Now we are going to look at these differences in more detail.
stats <- tg %>%
group_by(supp,
Dose = dose) %>%
summarise(mean = mean(len),
.groups = "drop") %>%
spread(supp,
mean) %>%
mutate(Diff = abs(VC - OJ))
kable(stats,
align = "lccrr") %>%
kable_styling(bootstrap_options = "bordered",
full_width = FALSE) %>%
row_spec(row = 0,
bold = TRUE)
Dose | OJ | VC | Diff |
---|---|---|---|
0.5 | 13.23 | 7.98 | 5.25 |
1 | 22.70 | 16.77 | 5.93 |
2 | 26.06 | 26.14 | 0.08 |
As we had observed in the boxplot, the 2mg/day dose has very little difference in tooth growth independently on the supplement. This makes it harder to determine which supplement is more effective at this dose.
# Filter the data based on dose
dose_half <- filter(tg,
dose == 0.5)
dose_one <- filter(tg,
dose == 1)
dose_two <- filter(tg,
dose == 2)
# Calculating the t-tests
t.test(len ~ supp,
dose_half)
##
## Welch Two Sample t-test
##
## data: len by supp
## t = 3.1697, df = 14.969, p-value = 0.006359
## alternative hypothesis: true difference in means between group OJ and group VC is not equal to 0
## 95 percent confidence interval:
## 1.719057 8.780943
## sample estimates:
## mean in group OJ mean in group VC
## 13.23 7.98
t.test(len ~ supp,
dose_one)
##
## Welch Two Sample t-test
##
## data: len by supp
## t = 4.0328, df = 15.358, p-value = 0.001038
## alternative hypothesis: true difference in means between group OJ and group VC is not equal to 0
## 95 percent confidence interval:
## 2.802148 9.057852
## sample estimates:
## mean in group OJ mean in group VC
## 22.70 16.77
t.test(len ~ supp,
dose_two)
##
## Welch Two Sample t-test
##
## data: len by supp
## t = -0.046136, df = 14.04, p-value = 0.9639
## alternative hypothesis: true difference in means between group OJ and group VC is not equal to 0
## 95 percent confidence interval:
## -3.79807 3.63807
## sample estimates:
## mean in group OJ mean in group VC
## 26.06 26.14
# Organise in a table
Dose <- c(0.5, 1, 2)
P_value <- c(0.0064, 0.0010, 0.9639)
Conf_int <- c("1.72, 8.78", "2.80, 9.06", "-3.80, 3.64")
Decision <- c("Reject null", "Reject null", "Do not reject null")
TG_ttest<- data.frame(Dose, Conf_int, P_value, Decision)
kable(TG_ttest,
align = "lccrr") %>%
kable_styling(bootstrap_options = "bordered",
full_width = FALSE) %>%
row_spec(row = 0,
bold = TRUE)
Dose | Conf_int | P_value | Decision |
---|---|---|---|
0.5 | 1.72, 8.78 | 0.0064 | Reject null |
1.0 | 2.80, 9.06 | 0.0010 | Reject null |
2.0 | -3.80, 3.64 | 0.9639 | Do not reject null |
As expected, the p-values for doses 0.5 and 1.0 will be very small because of the big differences in mean between them.

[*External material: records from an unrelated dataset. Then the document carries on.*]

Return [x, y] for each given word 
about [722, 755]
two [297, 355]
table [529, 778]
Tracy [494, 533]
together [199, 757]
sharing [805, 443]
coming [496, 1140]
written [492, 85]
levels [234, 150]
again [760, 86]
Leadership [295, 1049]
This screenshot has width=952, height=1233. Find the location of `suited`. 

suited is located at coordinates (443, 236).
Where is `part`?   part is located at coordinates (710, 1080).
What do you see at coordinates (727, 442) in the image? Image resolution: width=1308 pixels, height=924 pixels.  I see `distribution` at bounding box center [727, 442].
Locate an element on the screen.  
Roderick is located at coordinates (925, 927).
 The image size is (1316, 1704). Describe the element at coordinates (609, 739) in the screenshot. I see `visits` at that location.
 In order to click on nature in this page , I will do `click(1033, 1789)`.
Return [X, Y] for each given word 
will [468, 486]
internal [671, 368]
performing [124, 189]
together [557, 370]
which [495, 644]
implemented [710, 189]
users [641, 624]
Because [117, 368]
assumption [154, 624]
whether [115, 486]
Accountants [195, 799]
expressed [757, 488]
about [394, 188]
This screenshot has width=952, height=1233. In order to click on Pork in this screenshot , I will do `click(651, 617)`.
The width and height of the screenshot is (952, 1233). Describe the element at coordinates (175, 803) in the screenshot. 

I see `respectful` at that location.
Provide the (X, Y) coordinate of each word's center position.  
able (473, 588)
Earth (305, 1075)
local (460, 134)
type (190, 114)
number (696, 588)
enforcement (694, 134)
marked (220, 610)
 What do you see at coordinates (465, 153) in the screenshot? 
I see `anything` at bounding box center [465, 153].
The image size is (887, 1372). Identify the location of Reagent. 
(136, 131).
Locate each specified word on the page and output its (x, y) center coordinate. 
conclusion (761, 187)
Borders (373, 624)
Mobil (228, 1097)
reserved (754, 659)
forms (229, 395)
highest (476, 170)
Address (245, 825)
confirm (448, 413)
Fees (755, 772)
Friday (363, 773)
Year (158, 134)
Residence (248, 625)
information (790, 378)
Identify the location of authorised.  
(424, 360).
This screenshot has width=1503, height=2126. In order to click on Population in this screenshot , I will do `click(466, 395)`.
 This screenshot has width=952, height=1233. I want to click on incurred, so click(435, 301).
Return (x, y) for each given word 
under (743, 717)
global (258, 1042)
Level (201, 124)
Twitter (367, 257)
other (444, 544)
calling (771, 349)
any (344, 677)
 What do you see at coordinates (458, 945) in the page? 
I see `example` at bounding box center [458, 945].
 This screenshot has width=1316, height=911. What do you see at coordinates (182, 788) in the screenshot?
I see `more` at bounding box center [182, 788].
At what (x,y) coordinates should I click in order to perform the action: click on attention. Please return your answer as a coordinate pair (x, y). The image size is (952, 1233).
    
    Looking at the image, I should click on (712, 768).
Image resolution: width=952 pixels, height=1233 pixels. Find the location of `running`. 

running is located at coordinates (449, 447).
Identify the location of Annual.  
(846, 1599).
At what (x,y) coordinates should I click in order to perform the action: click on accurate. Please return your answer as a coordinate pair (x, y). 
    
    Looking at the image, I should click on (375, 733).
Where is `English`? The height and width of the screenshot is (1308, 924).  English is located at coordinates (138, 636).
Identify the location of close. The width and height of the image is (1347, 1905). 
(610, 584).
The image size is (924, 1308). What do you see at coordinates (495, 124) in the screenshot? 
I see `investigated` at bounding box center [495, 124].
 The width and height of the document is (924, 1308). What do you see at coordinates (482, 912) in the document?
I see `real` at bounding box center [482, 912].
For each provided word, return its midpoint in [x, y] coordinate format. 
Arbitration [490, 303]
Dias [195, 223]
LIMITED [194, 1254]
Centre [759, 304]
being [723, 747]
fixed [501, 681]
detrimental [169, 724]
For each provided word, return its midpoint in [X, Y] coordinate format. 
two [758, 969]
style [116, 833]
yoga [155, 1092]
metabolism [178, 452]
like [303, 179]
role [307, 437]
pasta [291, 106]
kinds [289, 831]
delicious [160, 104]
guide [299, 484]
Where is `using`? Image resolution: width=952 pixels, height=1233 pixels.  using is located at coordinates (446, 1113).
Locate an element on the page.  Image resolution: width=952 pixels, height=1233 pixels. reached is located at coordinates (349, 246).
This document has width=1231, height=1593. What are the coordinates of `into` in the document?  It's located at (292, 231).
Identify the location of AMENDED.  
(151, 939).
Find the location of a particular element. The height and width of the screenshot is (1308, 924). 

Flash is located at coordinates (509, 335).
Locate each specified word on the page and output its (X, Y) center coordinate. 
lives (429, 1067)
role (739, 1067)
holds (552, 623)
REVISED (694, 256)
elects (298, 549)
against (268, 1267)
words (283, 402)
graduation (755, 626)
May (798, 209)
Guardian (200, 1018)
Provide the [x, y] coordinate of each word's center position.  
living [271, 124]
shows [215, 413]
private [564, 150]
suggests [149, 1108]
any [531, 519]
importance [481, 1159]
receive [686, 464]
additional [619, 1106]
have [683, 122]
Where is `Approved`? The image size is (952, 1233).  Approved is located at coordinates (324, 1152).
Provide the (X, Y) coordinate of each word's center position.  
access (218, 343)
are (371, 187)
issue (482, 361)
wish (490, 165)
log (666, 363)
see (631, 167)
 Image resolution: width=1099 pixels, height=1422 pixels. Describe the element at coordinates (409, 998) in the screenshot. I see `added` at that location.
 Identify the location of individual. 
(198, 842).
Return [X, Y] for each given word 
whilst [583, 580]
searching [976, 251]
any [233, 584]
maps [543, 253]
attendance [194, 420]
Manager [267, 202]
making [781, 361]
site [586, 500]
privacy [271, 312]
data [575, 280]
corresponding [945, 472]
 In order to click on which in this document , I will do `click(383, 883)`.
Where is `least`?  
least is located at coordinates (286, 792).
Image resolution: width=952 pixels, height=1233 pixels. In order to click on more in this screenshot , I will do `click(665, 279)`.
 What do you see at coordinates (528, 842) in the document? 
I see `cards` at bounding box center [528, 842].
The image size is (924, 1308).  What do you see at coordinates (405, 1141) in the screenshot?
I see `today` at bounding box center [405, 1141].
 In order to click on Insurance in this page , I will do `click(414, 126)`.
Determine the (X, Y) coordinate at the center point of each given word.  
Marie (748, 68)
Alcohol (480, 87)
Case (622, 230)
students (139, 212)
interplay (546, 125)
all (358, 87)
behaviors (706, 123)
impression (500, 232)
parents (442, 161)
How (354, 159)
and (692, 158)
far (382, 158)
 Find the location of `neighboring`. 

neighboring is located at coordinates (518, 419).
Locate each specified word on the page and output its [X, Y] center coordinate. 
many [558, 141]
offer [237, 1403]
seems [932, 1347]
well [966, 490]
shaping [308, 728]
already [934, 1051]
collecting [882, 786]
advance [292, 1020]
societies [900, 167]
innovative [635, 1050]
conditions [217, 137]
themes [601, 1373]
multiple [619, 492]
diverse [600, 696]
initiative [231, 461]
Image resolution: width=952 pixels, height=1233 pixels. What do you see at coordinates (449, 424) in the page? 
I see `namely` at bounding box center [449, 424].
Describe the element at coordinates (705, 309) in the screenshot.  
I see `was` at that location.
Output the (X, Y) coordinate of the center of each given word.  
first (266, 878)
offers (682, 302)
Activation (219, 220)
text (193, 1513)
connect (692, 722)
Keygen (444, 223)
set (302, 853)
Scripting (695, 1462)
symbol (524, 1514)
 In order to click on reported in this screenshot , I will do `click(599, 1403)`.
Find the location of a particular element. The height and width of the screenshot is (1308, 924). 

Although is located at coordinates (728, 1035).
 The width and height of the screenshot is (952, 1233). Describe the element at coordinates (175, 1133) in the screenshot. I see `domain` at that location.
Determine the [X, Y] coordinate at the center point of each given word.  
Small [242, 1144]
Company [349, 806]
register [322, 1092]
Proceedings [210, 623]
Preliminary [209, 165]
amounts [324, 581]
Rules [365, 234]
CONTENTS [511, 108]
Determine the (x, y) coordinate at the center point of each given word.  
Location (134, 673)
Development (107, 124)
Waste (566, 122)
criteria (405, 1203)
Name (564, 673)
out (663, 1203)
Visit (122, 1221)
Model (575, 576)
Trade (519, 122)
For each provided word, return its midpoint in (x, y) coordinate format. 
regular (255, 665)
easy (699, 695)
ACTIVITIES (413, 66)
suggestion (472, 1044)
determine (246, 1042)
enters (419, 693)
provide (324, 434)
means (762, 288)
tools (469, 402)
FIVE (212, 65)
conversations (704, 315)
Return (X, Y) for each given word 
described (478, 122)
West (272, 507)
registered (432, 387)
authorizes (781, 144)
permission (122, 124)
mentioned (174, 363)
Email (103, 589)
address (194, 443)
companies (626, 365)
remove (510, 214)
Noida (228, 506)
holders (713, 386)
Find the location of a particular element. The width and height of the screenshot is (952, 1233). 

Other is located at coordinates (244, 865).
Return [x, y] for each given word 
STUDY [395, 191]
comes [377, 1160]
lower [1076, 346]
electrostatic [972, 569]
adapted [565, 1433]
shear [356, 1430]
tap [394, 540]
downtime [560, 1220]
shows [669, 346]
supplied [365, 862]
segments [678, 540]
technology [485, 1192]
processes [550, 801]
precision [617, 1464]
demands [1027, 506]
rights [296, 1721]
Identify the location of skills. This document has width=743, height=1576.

Thus, for dose 0.5 and 1.0, since p-values are smaller than 0.5, we reject the null hypotheses. This means that the type of supplement has a statistical significant effect, making Orange Juice more effective. But for dose 2.0 mg/day, we cannot reject the null as the p-value is greater than 0.5.
The central assumption for the results is that the sample is representative of the population, and that no other variable is affecting tooth length.
For the t.test, two assumptions are made:
With that, in reviewing the t.test, supplement type OJ is more effective than VC for doses less or equal than 1.0mg/day. But for dose at 2.0 mg/day, there is no difference between the supplement types.